Für meine Arbeit ist es wichtig, dass Wissen zirkuliert, dass ich in Kommunikation mit anderen treten kann. Als Performerin interessiert mich das Spannungsverhältnis zwischen Darbietung und Publikum - und wie dieses räumlich ausgelotet wird. Als Zuseherin habe ich wiederum das Verlangen, von einer Inszenierung gefordert oder verstört zu werden. Das löst Denkprozesse und emotionale Reaktionen aus. Im digitalen Raum wird diese Erfahrung weichgespült von der Zweidimensionalität des Bildschirms.

Im Dezember war ich mit einer Freundin im Prater spazieren, ein Saxofonist stand unter einem Baum. Wir haben die Person kaum erkannt, da es bereits dämmerte. Lediglich das Saxofon glänzte ein bisschen im Licht. Die Musik haben wir schon von Weitem gehört. Wir blieben stehen, setzten uns trotz Kälte auf eine Parkbank und hörten zu. Das war wunderschön. Einfach zuzuhören, wie sich der Klang verflüchtigt, hat mich richtig nostalgisch gemacht.

● **BEREITGESTELLTE EINTRÄGE**

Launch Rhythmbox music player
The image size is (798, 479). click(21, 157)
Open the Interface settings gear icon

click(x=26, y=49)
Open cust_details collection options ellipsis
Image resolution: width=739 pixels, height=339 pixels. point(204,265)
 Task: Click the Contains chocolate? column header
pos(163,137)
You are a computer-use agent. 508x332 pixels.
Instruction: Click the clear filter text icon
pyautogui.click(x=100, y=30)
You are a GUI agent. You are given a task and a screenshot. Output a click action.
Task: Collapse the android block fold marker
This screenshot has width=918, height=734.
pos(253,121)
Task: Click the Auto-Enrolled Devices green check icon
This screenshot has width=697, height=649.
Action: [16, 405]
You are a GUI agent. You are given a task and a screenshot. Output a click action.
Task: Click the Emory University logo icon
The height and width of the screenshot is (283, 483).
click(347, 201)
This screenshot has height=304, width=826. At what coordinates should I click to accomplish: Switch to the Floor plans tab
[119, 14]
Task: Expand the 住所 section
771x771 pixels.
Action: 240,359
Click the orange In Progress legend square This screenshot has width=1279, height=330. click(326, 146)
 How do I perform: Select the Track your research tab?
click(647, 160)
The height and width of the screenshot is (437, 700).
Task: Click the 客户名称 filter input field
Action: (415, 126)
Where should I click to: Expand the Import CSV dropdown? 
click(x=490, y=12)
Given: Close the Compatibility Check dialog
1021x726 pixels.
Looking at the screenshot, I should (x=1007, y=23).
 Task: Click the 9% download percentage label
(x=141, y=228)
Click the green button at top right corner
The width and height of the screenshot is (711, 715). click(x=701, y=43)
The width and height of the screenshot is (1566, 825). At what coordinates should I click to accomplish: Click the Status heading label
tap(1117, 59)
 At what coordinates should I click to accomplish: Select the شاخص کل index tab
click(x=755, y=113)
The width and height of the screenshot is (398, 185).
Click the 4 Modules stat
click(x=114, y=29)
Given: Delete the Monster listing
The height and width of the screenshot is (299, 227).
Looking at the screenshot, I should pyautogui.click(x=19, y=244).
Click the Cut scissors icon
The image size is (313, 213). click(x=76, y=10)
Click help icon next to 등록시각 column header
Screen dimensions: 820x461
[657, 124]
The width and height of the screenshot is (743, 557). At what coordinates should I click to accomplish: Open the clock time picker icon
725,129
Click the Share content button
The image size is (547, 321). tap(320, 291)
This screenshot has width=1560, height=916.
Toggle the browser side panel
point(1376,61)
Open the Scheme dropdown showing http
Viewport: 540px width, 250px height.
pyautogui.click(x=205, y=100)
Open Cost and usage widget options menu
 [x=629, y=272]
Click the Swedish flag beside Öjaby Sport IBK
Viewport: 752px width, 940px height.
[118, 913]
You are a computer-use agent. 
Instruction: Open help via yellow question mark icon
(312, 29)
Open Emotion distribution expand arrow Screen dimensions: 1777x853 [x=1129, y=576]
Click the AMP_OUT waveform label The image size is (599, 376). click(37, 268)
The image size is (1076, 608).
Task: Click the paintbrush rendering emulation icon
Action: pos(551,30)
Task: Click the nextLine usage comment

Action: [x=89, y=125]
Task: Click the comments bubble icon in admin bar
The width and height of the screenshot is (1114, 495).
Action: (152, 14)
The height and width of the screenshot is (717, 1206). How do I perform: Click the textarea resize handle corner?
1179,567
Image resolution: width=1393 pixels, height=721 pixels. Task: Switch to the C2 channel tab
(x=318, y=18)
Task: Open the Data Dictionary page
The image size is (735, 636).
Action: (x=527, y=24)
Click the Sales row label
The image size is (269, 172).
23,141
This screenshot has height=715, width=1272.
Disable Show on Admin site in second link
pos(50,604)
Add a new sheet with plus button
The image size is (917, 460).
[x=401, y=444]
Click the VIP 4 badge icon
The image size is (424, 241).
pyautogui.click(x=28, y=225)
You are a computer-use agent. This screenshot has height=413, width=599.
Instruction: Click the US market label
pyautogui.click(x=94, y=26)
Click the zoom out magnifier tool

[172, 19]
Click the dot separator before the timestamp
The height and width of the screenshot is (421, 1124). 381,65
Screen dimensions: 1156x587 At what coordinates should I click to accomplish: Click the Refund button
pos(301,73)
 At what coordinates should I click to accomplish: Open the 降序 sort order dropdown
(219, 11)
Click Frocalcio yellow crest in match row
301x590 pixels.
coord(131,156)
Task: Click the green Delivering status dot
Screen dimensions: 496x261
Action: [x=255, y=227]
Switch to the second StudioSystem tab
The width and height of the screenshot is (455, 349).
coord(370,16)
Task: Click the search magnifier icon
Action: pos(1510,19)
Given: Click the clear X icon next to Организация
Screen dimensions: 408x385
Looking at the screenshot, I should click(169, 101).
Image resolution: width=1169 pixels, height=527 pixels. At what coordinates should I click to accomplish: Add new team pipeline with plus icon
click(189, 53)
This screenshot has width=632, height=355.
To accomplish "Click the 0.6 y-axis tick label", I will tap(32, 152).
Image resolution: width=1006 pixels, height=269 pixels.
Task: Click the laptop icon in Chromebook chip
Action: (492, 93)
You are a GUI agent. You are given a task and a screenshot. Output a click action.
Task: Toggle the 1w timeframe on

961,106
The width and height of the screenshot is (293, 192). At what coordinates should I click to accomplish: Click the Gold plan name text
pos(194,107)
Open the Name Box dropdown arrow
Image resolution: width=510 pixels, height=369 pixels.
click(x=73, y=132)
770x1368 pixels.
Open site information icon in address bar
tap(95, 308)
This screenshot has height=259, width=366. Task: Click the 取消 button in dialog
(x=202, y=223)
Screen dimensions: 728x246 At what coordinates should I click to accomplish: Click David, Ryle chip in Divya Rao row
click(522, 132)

● **AUFGABEN BEARBEITEN**
1: Was glänzte laut dem Auszug über den Spaziergang im Prater in der Dämmerung ein bisschen im Licht?
2: Bitte setzen Sie den Auszug über den Spaziergang im Prater nach seinem letzten Satz fort.

● **ANTWORTEN ZU AUFGABEN**
1: Das Saxofon.

2:
 

Für mich ist bildende Kunst eine sinnliche Erfahrung, die das Digitale nicht ersetzen kann. Außerdem folgt das Streben nach Aufmerksamkeit in sozialen Medien häufig einer vorhersehbaren Vermarktungslogik. Das ermüdet mich und erzeugt Monotonie. Apropos ermüden: Vor der Pandemie war ich mehrmals die Woche schwimmen. Ähnlich wie in meiner Arbeit genieße ich dabei die Bewegung des eigenen Körpers im Raum. Die Wahrnehmung erweitert sich, und die Gefahr psychischer Trägheit wird gebannt. Daher wäre ich, Corona-Krise hin oder her, temperierten Außenbecken, wie sie in anderen europäischen Städten trotz Corona probiert werden, oder auch getaktetem Indoor-Schwimmen nicht abgeneigt.

Veronika Eberhart, 38, ist Künstlerin und Musikerin. Aktuell ist ihre Videoarbeit "9 is 1 and 10 is none" in der Ausstellung "Disturbance Witch" im Zentrum für Aktuelle Kunst in Berlin zu sehen. Im Grazer Kunstverein rotor läuft ihr Film "Drums for two", in der Neuen Galerie in Graz ist sie in der Ausstellung "Kunstraum Steiermark 2020" vertreten. 2017 wurde sie mit dem Theodor-Körner-Preis für bildende Kunst ausgezeichnet. Im Sommer erscheint eine neue Veröffentlichung ihrer Band "Lime Crush" auf Fettkakao Records.